Raising the voltage to 1.9 allowed tighter timings of 12-3-4-4 but even up to 2.2 volts nothing higher was possible with this setup. To aid the heatspreaders at higher voltages I used additional cooling with a 120mm fan on a zalman arm attached over the ram. The maximum clocks I could get from the ram at 2 volts was 730mhz @ 12-3-4-4, raising the voltage higher was not a positive experience for the memory, but nonetheless a very good overclock. Lowering latencies to 14-5-5-4, 738mhz was possible but performance was inferior, so im using the 730mhz 12-3-4-4 timings as the reference maximum overclock. I have included DDR533 (stock) scores with DDR 675 (stock) and DDR 730 (overclocked) scores.
An incredible set of results across the board with DDR2 @ 675mhz certainly showing a substantial improvement on bandwidth from 533mhz. Overclocked states give some of the highest results ive seen from any modules to this point, very impressive.
These modules are an overclockers dream especially considering with my test system I was able to hit 730mhz @ 1.9 volts with tighter timings than Corsair have rated (at 675mhz) and almost 740mhz with slightly relaxed timings.
Stability of these modules is without a doubt the highest ive seen, I worked these sticks harder than ive worked any modules and I had not a single lock out, BSOD or random reboot during days of solid stress testing.
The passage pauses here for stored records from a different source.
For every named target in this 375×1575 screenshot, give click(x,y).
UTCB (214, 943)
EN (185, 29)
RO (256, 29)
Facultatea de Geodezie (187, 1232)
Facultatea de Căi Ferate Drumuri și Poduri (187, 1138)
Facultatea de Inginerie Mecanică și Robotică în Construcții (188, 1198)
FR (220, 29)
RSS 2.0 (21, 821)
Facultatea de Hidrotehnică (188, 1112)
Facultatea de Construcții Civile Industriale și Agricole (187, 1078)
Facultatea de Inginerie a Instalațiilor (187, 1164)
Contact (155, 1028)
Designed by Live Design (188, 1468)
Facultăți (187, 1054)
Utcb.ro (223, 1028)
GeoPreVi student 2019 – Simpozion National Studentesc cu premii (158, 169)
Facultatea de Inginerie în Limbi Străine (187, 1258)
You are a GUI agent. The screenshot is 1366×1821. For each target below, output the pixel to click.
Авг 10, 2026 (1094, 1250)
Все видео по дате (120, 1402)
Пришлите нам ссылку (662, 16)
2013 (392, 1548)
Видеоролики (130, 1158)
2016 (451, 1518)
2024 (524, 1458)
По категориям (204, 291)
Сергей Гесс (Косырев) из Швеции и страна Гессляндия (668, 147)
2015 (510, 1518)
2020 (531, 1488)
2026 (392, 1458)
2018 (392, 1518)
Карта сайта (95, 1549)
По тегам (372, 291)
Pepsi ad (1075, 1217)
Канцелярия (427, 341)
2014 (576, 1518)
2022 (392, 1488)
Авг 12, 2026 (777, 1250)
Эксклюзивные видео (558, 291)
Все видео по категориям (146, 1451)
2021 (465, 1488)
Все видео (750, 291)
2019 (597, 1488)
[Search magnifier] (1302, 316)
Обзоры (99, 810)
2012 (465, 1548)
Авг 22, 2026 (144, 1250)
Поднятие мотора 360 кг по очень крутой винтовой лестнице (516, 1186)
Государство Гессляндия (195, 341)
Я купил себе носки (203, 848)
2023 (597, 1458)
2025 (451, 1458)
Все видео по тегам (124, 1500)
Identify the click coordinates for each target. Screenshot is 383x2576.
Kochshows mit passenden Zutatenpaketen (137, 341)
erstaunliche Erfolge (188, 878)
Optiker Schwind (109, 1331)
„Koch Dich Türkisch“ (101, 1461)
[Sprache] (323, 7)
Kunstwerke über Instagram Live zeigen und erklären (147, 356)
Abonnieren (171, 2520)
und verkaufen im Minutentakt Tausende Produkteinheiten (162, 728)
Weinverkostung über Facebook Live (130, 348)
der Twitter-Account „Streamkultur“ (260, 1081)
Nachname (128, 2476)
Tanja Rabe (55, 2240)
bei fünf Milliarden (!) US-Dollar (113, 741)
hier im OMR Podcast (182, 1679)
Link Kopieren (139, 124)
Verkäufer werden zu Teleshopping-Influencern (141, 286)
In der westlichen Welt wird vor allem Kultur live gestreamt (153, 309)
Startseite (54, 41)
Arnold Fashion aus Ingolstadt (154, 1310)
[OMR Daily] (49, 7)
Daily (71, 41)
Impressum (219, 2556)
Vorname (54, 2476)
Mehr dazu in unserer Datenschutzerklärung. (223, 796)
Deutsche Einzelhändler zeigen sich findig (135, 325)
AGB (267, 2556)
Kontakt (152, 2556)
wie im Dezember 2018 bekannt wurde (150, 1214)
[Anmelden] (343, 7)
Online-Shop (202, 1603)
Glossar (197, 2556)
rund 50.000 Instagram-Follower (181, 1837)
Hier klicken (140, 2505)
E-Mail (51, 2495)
Not only do these boards finally give DDR2 the much needed boost to outperform DDR, but every attention to detail has been given from the top quality heatspreaders to the compatibility with the three Slot775 boards during testing outside this review.
I really cant recommend Corsair Twin2X1024 PC5400 Pro highly enough, if you are moving to the intel PCI express platform and need the fastest, highest quality DDR2, then there is no competition, these are without a doubt worth every penny.
Available in the UK in many stores such as Overclockers UK for around £265 inc VAT.